Sin duda alguna, esta es una edad muy peligrosa, y lo más necesario es hacerles comprender que detrás de la sexualidad pueden existir conductas muy violentas que atentan contra la dignidad e intimidad de otras personas. En este sentido, hay que ayudarles a desarrollar una especie de "brújula moral" para que sepan identificar las posibles situaciones de abuso, sean o no los protagonistas, para así denunciarlas y evitar que se repitan.

Más de 13 años

En esta época, ya no vale la pena hacerse los tontos. Es posible que sepan todo lo que sucede en una relación sexual con pelos y señales. Y del mismo modo, también es muy probable que ya hayan vivido alguna experiencia en sus propias carnes. Pero es aquí donde más necesario se hace el papel de los padres, pues todavía tendrán muchísimas dudas. Debes asegurarte de que tu hijo adolescente sabe dónde puede encontrar anticonceptivos y de que efectivamente los va a usar.

Es imprescindible que tu hijo se sienta dentro de una red de apoyo para hablar con amigos de todos estos temas y sentirse seguro

Es muy importante hacerle entender de que hay muchas formas de expresar afecto y no solamente a través del sexo, que por supuesto no tiene por qué ser con penetración. También es necesario hacerle entender que está bien esperar y no hay por qué tener prisa. Por supuesto, tu hijo empezará a experimentar no solamente con el sexo, sino con el alcohol y las drogas (aunque evidentemente hay que atender a cada caso particular, pero empezará a salir con amigos y es probable que acabe probando estas sustancias), que sin duda pueden interferir en la esfera sexual de su vida. En este sentido, hay que incidirles en la cuestión del consentimiento para que no se dejen presionar ni mucho menos presionen a otras personas para tener relaciones.
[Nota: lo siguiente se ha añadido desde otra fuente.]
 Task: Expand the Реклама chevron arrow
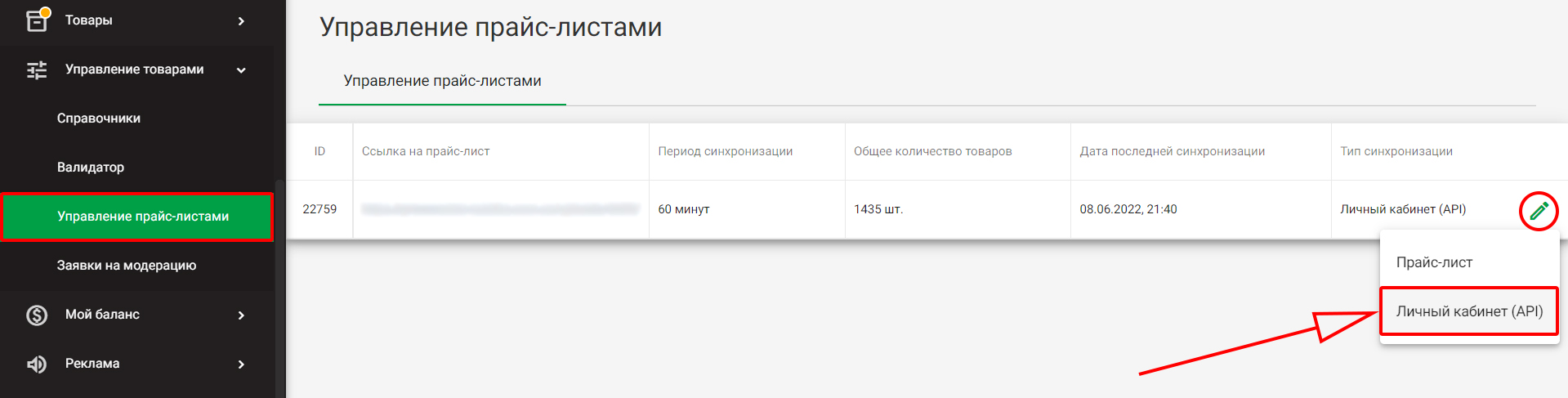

Otro de los consejos que lanzan los psicólogos, quizás uno de los más importantes, es que tu hijo se sienta dentro de una red de apoyo de amistades para hablar con ellos de todos estos temas y sentirse seguro. Uno de los problemas es si acaba siendo el marginado de la clase o recibe el desprecio de sus compañeros en forma de 'bullying'. Este es otro tema mucho más espinoso, pero hazle entender que pronto encontrará su sitio junto a los demás, un lugar en el que no se sienta rechazado y en el que sus amigos le brinden apoyo y consejo.

Foto: ¿Pasarán a formar parte los contenidos eróticos del currículo educativo? (iStock)

La adolescencia es un terreno plagado de minas y, en general, es complicada para todos, tanto para padres como para hijos. El sexo no deja de ser esa esfera de la vida adulta y adolescente en la que debe primar el placer y la responsabilidad, de ahí que haya que incidir muchísimo en la educación, tanto por parte de padres, amigos o profesores. El objetivo, que tu hijo se desarrolle sexualmente en un entorno seguro y saludable. Ante cualquier duda al respecto, puedes pedir asesoramiento a las comunidades educativas, pedagogos o psicólogos especializados en esta franja de edad tan conflictiva.